An Introduction to Mythology
Page: 116JAPANESE MYTHIC LITERATURE
Japan is rich in mythic literature, perhaps the most valuable of its mythic books being the Kojiki, or "Record of Ancient Matters." The traditions embraced in it are said to have been recited by a court lady, Hiyeda No Ra Rae, endowed with an extraordinary memory, and commanded by the Emperor Temmu, who flourished at the end of the seventh century A.D., to absorb all the mythical and historical materials she could and then to dictate them to a scribe. But the emperor died before he could give final instructions concerning the scheme, and for twenty-five years Hiyeda carried these mythic annals in her brain, patiently awaiting the day when Temmu's successor could furnish her with a scribe. At length the Empress Gemmyo took the matter up in A.D. 712, and gave her as helper the scribe Yesumaro. The Kojiki is written in archaic[Pg 260] Japanese, and describes the divine origin of the Japanese race and the story of creation given elsewhere in this book, before it goes on to treat of the annals of early sovereigns. The Nihongi, or "Chronicles of Japan," is written in the classical or Chinese style, and goes over much the same ground as the Kojiki, the songs of which it occasionally alters slightly, supplementing here and omitting there, but it is by no means so Japanese in character. It is, however, much more valuable as a repository of myth and history. The mythology of these books is, of course, Shintoism.
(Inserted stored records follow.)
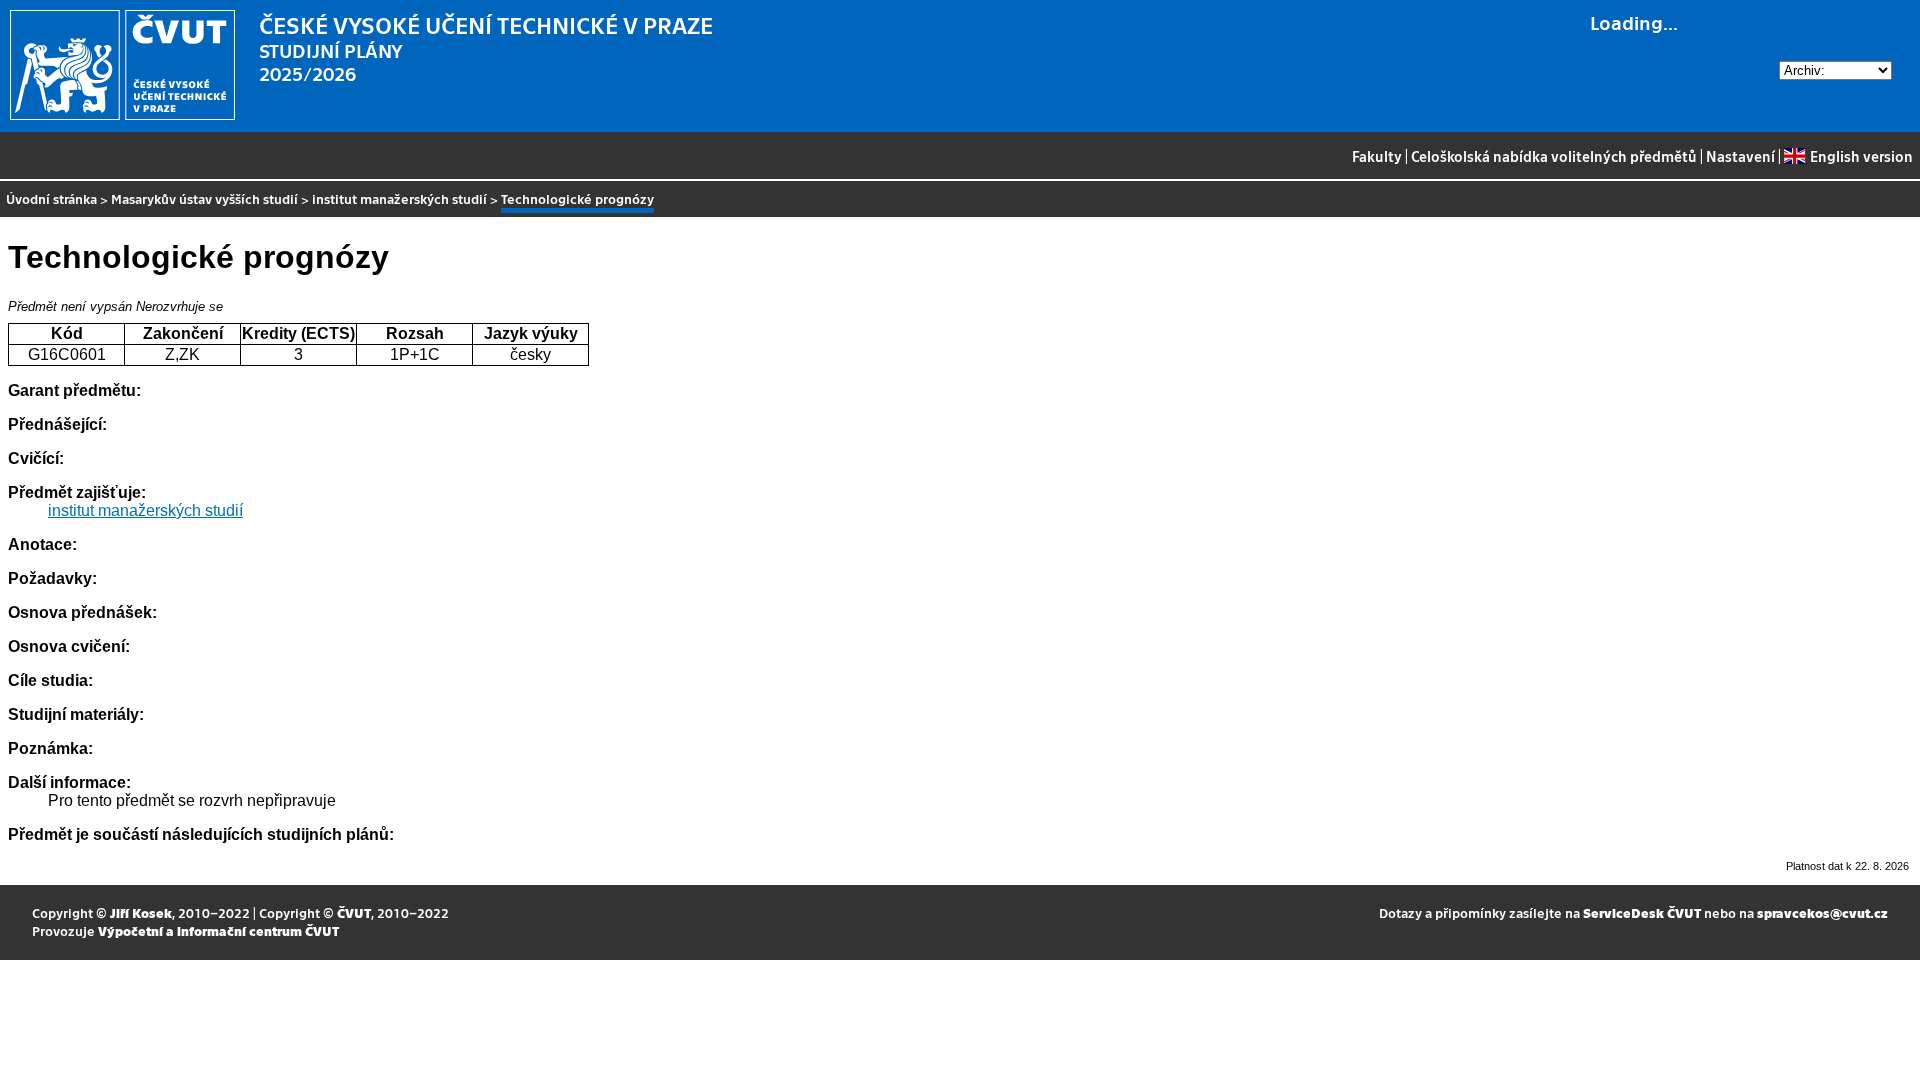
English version (1861, 156)
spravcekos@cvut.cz (1822, 912)
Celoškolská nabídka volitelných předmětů (1554, 156)
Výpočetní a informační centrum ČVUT (218, 930)
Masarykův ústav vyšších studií (204, 198)
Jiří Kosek (141, 912)
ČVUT (354, 912)
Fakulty (1377, 156)
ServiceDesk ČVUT (1642, 912)
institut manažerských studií (399, 198)
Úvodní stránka (51, 198)
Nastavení (1740, 156)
The principal gods and heroes and their adventures, divine and terrestrial, are described, and one of the chief tales recounts the quarrel of the sun-goddess with her brother Susa-no-o. The sun-goddess, Ama-terasu, is, of course, an important figure in these mythic annals, as from her sprang the line of the mikados. The great cycle of myths collected in these annals is known as the "Period of the Gods," and may be compared with the divine cycles of the Celts, or the Popol Vuh.
The Teutons of the North do not appear to have possessed any very ancient written records of their mythology. The Prose, or Younger, Edda is a miscellaneous group of writings collected by Snorri Sturlason (1178-1241), who completed the work about 1222. The name 'Edda' does not appear to have been originally bestowed upon it by its author, and Scandinavian scholars find some difficulty in explaining it. It was, it is thought, composed by different hands between the years 1140 and 1160. It is divided into four parts, with a preface, which, after the fashion of that period, purports to furnish the reader with a history of human affairs from the beginning. The second part, "Gylfaginning," or "The Delusion of Gylfi," is a valuable compendium of early Scandinavian myth. It deals, in the first place, with the adventures of the mythical king Gylfi and the giantess Gelfion, the manner of creation of the island of Zealand, and the invasion of Sweden by the Æsir or divine beings, captained by Odin. The third part, the "Bragaræthur," or "Sayings of Bragi," contains mythical poems attributed to[Pg 261] Bragi, the god of poetry. The remainder of the Younger Edda deals with the poetic art, and therefore does not fall to be described here. Sturlason's collection is fortified by another work called the Ynglinga Saga, which describes how the hero-gods of the Scandinavian race advanced from the Black Sea northward through Russia and westward through Esthonia, overrunning the south of Scandinavia and founding kingdoms there. Of this work three important manuscripts are still extant, the Wurm Manuscript, the Codex Regius, and, most important of all, the Upsala Codex, probably written about the year 1300.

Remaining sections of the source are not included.